Pat, I am OK.  You are OK.

 -

Randall - Bradely and Dates

The FLAW in American Justice

Monday, June 09, 20253:19:41 PM

The Prosecution Rests, but I Can't

CONNICK, DISTRICT ATTORNEY, ET AL. v. THOMPSON (3/29/11)

 

For the nearly 100 years that preceded Randall and Bradley (1776-1868) there was neither need nor questions regarding Judicial Immunity.  Then in the five years post-Civil War there were two cases.  Randall v. Brigham, 74 U. S. 536 (April 15, 1869)[1] in response to The Civil Rights Act of 1866 passed in to law April 9, 1866 and Bradley v. Fisher, 80 U.S. 335 (April 8, 1872)[2] in response to Civil Rights Act of 1871 passed into law April 20, 1871.  


Both Randall and Bradley are contrived infighting issues, between lawyers and judges, they both concern issues regarding lawyers who’s names had been stricken from the bar by a Judge.  This in effect deprived the Lawyers of their profession.  The decisions in both Randall and Bradley are supposedly based on the common law Immunity derived from Lord Coke Floyd and Barker (1607).


Randall v. Brigham, Page 74 U. S. 536 (1868) was a judicial subterfuge to give the judiciary immunity from the recently enacted, over President Johnson’s Veto[3] expressed concerns about “assailing the independence of the judiciary” that would result from The Civil Rights Act of 1866[4] (any person under color of law who deprives someone of their rights) Likewise Bradley v.
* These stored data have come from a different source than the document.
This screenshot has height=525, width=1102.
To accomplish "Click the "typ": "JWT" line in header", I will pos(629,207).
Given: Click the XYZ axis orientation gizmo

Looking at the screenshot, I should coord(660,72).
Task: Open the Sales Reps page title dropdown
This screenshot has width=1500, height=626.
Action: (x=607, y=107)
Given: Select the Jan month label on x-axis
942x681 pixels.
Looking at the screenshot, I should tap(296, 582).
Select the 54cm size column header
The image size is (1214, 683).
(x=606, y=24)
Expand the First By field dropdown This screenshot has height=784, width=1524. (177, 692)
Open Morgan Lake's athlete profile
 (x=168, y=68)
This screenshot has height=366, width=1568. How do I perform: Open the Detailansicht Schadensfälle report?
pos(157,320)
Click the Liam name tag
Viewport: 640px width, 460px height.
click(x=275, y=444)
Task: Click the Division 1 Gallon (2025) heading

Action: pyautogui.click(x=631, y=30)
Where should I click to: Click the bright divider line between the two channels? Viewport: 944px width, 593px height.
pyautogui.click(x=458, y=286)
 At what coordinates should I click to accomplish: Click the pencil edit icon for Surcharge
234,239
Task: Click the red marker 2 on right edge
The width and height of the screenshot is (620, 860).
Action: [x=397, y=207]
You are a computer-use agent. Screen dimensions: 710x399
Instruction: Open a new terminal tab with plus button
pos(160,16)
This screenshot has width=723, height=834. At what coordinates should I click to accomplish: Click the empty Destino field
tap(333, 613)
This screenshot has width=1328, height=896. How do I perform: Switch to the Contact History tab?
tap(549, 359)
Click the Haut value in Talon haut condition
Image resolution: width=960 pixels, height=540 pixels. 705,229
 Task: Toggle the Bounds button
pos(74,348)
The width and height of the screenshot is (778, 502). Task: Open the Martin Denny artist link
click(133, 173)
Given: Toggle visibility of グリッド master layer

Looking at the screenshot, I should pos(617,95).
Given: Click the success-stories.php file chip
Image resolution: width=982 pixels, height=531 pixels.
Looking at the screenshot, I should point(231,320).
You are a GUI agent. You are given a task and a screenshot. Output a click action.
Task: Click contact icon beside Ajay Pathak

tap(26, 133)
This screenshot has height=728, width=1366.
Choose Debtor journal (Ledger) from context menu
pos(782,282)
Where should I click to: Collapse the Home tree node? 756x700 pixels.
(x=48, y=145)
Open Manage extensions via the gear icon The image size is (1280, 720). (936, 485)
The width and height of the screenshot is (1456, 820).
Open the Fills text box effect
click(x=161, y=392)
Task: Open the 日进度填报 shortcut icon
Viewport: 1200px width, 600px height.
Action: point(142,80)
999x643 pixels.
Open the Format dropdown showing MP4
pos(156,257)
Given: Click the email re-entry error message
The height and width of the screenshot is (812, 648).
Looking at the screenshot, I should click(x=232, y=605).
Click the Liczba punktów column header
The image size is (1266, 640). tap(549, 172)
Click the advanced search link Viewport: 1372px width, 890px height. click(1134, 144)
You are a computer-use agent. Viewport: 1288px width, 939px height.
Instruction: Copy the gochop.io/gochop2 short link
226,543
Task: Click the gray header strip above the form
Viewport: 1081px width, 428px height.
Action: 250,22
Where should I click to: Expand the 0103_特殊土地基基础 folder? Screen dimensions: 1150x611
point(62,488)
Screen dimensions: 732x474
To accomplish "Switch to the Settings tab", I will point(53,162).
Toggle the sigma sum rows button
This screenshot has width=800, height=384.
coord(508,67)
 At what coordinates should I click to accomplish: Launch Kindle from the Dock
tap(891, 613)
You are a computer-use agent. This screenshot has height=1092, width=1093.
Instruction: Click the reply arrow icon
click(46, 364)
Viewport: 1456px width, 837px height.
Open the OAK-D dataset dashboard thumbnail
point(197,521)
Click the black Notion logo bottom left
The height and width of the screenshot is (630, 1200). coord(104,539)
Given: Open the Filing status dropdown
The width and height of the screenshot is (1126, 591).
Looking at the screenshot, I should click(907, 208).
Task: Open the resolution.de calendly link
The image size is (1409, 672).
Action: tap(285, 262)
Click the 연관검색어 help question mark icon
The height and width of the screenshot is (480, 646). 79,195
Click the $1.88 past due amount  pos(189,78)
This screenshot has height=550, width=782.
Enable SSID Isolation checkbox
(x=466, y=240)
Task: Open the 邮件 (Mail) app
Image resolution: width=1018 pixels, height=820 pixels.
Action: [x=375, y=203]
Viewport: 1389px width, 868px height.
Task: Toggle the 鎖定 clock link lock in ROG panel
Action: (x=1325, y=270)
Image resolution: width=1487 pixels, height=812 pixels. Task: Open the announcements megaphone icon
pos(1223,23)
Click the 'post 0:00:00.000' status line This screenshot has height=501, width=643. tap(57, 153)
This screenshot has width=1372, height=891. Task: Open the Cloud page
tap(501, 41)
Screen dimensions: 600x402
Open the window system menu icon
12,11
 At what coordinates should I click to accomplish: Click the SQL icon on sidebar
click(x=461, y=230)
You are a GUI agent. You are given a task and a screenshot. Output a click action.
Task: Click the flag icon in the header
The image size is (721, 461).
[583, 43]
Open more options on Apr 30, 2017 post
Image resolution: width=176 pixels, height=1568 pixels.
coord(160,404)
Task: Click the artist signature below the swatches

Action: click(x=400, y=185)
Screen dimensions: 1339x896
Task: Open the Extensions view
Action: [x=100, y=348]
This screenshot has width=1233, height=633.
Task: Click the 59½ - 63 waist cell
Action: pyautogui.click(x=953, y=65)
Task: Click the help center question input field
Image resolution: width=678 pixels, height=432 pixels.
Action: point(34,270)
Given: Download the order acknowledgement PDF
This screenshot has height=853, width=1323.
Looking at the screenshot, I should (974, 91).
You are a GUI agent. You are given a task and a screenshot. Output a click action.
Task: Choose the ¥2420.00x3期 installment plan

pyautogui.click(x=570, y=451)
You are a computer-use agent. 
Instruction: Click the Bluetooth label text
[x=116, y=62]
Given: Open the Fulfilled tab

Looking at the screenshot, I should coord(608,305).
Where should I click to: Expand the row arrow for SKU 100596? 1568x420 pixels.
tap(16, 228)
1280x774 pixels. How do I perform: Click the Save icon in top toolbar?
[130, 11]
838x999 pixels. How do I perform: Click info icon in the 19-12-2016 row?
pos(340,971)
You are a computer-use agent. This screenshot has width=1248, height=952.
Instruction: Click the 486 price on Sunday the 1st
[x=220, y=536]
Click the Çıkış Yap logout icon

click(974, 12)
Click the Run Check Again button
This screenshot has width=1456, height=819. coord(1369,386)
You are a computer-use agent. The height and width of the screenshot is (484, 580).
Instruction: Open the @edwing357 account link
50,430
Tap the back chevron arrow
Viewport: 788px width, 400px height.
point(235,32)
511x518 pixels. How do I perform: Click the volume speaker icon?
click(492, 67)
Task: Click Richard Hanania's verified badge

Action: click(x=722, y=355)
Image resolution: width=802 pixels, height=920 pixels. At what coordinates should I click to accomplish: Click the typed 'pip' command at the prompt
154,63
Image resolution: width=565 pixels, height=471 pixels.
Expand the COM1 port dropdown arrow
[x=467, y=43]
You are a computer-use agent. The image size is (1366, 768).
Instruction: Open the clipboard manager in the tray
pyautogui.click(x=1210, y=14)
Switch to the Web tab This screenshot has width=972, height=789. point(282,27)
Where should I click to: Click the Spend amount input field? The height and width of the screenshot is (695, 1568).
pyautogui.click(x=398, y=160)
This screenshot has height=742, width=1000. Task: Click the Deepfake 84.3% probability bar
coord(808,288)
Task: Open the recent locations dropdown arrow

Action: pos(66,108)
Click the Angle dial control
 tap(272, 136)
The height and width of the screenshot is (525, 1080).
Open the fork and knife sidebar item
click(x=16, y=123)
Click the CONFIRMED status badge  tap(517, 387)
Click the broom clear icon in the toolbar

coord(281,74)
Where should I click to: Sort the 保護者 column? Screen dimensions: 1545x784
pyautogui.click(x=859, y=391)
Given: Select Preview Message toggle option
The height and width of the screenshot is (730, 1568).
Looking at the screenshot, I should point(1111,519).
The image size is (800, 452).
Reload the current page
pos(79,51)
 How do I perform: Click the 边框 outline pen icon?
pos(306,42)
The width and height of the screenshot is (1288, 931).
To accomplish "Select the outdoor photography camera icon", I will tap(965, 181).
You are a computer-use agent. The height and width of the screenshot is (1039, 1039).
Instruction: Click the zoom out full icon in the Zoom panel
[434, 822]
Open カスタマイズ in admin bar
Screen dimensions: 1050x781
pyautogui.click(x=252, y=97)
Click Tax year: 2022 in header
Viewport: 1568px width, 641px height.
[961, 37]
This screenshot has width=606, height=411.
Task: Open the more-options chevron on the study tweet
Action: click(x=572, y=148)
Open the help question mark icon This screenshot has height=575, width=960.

Fisher, 80 U.S. 335 (1871) was a subterfuge to give the judiciary ABSOLUTE immunity from the civil enacted by the Civil Rights Act of 1871.[5] 


There is no coincidence in the relative dates The Civil Rights Act of 1866 and Randall 1869, the Civil Rights Act of 1871 and Bradley 1871.  Judicial Immunity for civil rights enforcement went somehow unquestioned for nearly 100 years.  This hundred years it should be noted included the very worst of, post civil war, racial atrocities and civil rights abuses.  To think that somehow some one never thought to question a judge’s immunity from civil rights abuses seems almost nonsensical. 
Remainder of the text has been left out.